The Federal Communications Commission said Thursday that it will move ahead with a proposal to loosen the rules on media ownership.

The agency voted to continue with a new proposal to lift a ban on allowing companies to own a major TV station and a major newspaper in the country’s top 20 markets. A rule dating to the 1970s forbids a company from owning a major TV station and a major newspaper in the largest markets — an effort to provide media diversity.

In a notice of proposed rulemaking, the agency said it proposes “to eliminate the radio/television crossownership rule in favor of reliance on the local radio rule and local television rule. We believe that the local radio and television ownership rules adequately protect our localism and diversity goals and seek comment on this proposal.”

The commission is required to review its rules on media ownership every four years. In 2007, the FCC came forward with a similar proposal to relax the rules. Kevin J. Martin, then FCC’s chairman, said changes in the media landscape had made it difficult for news organizations to provide local news amid budget cuts. But that proposal was met with opposition from public interest groups and was ultimately thrown out by a federal appeals court after a judge ruled that the FCC did not have a long enough period for public comment.

Outgoing FCC commissioner Michael J. Copps said on Thursday that he was “deeply distressed” to discover that the measure was being considered again.

“Worse, the conditions that the then-majority attached to the 2008 newspaper-broadcast rule were so ridden with loopholes that an 18-wheeler could be driven through them — yet here they are, teed up for our consideration yet again! I was strongly opposed to the four factors that Chairman Martin proposed in the 2007-2008 proceeding, and I am opposed to considering them again in this proceeding,” Copps said in a statement.

Craig Aaron of the Free Press media watchdog group said the FCC is repeating its past mistakes.

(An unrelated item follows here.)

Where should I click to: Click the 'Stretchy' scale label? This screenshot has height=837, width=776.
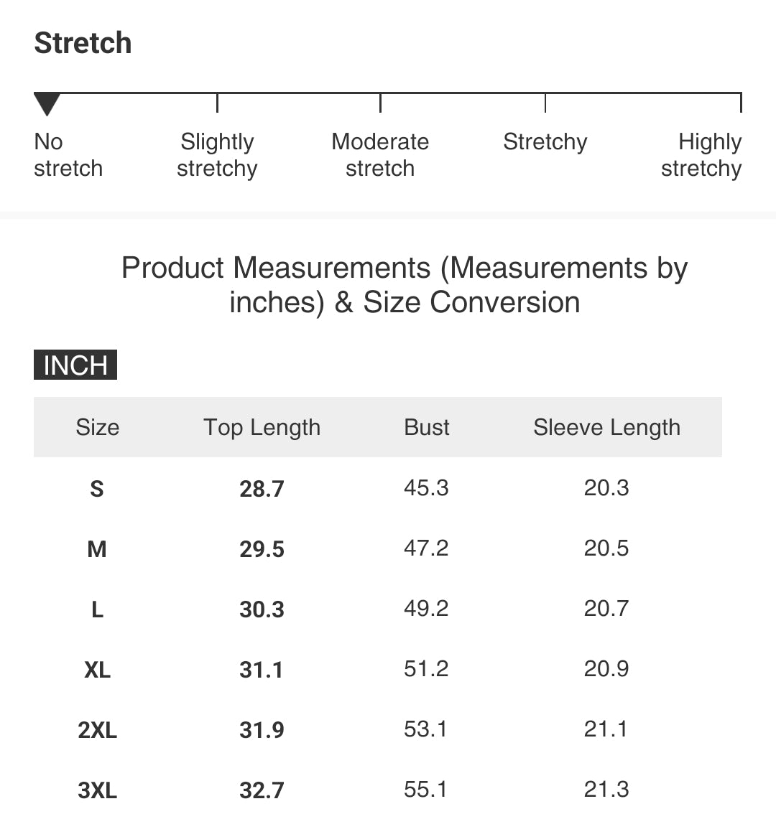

“The FCC must be having a Yogi Berra moment, because it’s deja vu all over again on the failed policies of the previous administration,” Aaron said. “Those policies were resoundingly rejected by the public, Congress and the courts. The FCC should be working to remedy the mistakes of past administrations — not repeating them.”

Both Copps and Aaron said they approved of the commission’s decision to look closely at shared services agreements, in which media organizations pool reporting and resources to cut costs, but have raised concerns about whether organizations use these agreements to circumvent media ownership restrictions.

Commissioner Mignon L. Clyburn also expressed her concerns, saying that the proposal does not go far enough to address the issue of ownership diversity, and that the commission needs firm data to establish who truly owns American media.